This topic presents an overview of the Splice Machine architecture and includes a brief overview of the Hadoop ecosystem.
How Splice Machine Works
Splice Machine provides a standard SQL database on a distributed computing infrastructure that can be scaled out horizontally. This makes it possible to build both operational (OLTP) and analytical (OLAP) applications that can easily scale to handle data growth. The Splice Machine architecture features dual engines, one for running OLAP queries on Spark, and another for running OLTP queries on HBase/Hadoop; this means that OLAP and OLTP workloads are isolated and can run in parallel with minimal impact upon each other.
Splice Machine combines its own customized components with three proven technology building blocks:
|Apache HBase/Apache Hadoop||
Here’s a diagram of the Splice Machine technology stack:
Advanced Spark Integration
As you can see, Splice Machine integrates Spark and HBase engines by using a universal execution plan and universal byte code, which makes it possible to share the optimizer, plan, and code for execution on both Spark and HBase.

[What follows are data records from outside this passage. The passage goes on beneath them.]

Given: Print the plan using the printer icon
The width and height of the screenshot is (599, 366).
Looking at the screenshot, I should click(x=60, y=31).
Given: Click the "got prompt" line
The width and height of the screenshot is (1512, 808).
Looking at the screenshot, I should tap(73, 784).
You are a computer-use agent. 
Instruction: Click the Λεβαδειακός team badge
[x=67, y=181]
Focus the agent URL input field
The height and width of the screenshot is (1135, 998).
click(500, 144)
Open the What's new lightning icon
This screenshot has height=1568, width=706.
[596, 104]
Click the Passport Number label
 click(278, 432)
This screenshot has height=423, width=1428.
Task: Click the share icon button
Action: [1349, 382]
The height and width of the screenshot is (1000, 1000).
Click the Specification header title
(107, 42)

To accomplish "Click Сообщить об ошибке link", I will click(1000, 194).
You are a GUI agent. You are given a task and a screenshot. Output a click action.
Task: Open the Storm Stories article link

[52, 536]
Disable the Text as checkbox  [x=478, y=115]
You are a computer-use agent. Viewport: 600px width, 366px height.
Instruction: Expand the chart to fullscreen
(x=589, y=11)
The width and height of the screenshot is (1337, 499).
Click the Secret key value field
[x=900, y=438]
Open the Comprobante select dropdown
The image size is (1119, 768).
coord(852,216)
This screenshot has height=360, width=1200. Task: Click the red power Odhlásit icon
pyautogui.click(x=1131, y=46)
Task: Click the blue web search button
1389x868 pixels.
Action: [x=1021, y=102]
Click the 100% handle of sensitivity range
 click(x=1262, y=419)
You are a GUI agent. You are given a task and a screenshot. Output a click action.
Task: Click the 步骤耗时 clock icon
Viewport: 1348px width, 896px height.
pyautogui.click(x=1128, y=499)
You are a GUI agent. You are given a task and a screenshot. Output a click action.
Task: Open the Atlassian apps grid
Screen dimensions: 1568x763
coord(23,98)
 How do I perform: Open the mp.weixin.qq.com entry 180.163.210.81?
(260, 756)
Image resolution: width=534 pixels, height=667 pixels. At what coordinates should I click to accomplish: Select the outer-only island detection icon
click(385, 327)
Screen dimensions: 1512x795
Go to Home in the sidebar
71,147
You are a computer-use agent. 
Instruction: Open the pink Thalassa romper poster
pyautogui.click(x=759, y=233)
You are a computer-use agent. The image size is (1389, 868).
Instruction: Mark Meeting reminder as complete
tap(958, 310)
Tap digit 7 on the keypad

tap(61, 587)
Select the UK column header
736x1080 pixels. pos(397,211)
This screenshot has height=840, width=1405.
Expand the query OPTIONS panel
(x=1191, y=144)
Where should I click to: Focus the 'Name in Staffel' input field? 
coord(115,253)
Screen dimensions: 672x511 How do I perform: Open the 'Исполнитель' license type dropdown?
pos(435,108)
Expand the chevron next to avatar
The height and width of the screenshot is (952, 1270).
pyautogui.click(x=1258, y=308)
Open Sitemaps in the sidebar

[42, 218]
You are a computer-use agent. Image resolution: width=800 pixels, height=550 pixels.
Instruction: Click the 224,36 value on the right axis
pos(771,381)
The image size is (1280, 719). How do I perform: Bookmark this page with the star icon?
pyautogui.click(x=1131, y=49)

Splice Machine’s advanced Spark integration also features an innovative mechanism for creating high-performance Spark RDDs that:
- Provide fast access to HFiles in HDFS
- Are merged with deltas from Memstore
- Avoid the slower HBase API
Splice Machine Cluster Deployment
The following diagram shows how Splice Machine is typically deployed across a set of HBase Region Servers in a cluster, which requires these three steps:
- Perform a standard installation of an HBase cluster (HBase, HDFS, and ZooKeeper) with Spark.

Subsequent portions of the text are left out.